Alessandro Zezzos (1848-1914) was an Italian painter born in Venice to a Venetian mother and a Greek father. After completing his classical studies, he enrolled at the Venice Academy where he befriended his fellow students Nono, Milesi and Favretto. Among his favorite subjects we find costume scenes, portraits and various figures in Venetian city environments.
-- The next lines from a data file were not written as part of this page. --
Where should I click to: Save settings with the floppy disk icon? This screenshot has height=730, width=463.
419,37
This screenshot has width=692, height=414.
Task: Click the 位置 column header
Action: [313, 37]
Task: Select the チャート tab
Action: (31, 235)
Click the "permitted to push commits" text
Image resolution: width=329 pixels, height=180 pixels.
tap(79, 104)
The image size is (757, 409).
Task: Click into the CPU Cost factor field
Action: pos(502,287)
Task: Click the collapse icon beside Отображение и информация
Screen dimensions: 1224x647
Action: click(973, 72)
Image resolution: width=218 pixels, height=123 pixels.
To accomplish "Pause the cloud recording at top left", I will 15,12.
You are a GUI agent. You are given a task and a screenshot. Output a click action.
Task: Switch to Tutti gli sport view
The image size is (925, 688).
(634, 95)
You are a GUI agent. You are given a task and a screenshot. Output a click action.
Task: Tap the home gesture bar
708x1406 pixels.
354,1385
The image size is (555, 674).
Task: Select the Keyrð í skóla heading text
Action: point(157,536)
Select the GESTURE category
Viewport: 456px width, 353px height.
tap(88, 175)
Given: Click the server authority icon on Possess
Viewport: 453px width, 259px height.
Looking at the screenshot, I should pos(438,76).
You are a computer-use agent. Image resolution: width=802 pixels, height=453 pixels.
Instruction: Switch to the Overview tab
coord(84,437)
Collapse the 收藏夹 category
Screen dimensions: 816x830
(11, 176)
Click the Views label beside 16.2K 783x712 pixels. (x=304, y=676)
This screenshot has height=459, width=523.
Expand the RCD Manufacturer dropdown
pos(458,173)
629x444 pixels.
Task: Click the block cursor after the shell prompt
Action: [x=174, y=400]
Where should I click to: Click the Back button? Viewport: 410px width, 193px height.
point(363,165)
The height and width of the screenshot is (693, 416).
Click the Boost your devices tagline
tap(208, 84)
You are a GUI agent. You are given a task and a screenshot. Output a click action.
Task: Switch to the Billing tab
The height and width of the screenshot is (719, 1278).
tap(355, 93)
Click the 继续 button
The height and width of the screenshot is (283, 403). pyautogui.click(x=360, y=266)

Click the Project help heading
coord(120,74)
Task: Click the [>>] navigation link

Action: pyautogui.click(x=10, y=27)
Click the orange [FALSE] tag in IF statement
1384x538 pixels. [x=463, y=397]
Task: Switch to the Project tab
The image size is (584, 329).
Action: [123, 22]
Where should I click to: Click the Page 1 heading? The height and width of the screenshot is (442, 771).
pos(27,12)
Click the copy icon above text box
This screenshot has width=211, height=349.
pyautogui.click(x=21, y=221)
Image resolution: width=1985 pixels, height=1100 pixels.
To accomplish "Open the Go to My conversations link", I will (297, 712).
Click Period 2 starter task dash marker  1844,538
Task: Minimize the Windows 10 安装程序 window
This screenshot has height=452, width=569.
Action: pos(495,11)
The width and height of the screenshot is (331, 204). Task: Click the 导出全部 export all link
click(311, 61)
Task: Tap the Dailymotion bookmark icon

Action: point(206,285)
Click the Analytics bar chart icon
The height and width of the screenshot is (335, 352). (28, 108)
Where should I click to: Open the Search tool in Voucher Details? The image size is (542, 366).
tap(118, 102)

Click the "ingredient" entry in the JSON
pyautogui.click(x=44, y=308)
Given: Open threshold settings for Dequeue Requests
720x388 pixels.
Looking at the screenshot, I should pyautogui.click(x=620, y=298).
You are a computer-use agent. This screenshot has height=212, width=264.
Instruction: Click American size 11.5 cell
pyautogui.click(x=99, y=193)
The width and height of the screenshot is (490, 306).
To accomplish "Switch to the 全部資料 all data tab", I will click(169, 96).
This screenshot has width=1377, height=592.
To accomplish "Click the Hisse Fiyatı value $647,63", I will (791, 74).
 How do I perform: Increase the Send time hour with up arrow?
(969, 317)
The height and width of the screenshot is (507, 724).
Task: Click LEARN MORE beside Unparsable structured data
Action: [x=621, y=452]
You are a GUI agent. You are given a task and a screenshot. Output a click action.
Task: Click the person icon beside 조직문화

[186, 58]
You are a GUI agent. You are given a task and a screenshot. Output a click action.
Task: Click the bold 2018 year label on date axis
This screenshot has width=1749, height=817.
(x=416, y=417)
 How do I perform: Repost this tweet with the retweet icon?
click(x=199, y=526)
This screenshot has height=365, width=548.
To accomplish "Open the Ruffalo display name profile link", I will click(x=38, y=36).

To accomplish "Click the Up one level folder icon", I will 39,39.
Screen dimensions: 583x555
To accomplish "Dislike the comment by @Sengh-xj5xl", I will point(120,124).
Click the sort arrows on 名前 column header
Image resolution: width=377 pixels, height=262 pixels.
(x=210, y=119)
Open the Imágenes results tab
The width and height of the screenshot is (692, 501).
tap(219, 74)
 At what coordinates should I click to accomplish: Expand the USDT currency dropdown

Following the fashion inaugurated by the latter, he painted Venetian scenes with an eighteenth-century setting. He made his debut in 1868 in the halls of the Venetian Society Promoter of Fine Arts with the paintings Figure of a woman, Exercise of inclination and a Portrait. Three years later Pompeo Molmenti in the magazine "L’Arte in Italia" defines him as a new talent together with Ciardi and Zandomeneghi.
Camillo Boito, however, is not of the same opinion and in "New Anthology" he distinguishes between the painting of Zandomeneghi of which he is enthusiastic and that of Alessandro Zezzos and a Eugenio Blaas. In 1873 he exhibited in Venice the opera Ne ’bridegroom,’ son, a family scene.
This would be followed by another presence at the exhibitions in Paris (Les saltimbanques, Les pigeons de Saint Marc, 1877), Milan (Merchant of fans: genre, A flight in 1700, 1891), Rome (The lovers, 1893) and, from '97 to the Venice Biennale.
In 1892 he illustrated Henry James's essay "The Grand Canal" and in 1895 he took part in the first edition of the Venice Biennale where he presented Aratura and Piazza San Marco. Alessandro Zezzos died in Vittorio Veneto in 1914.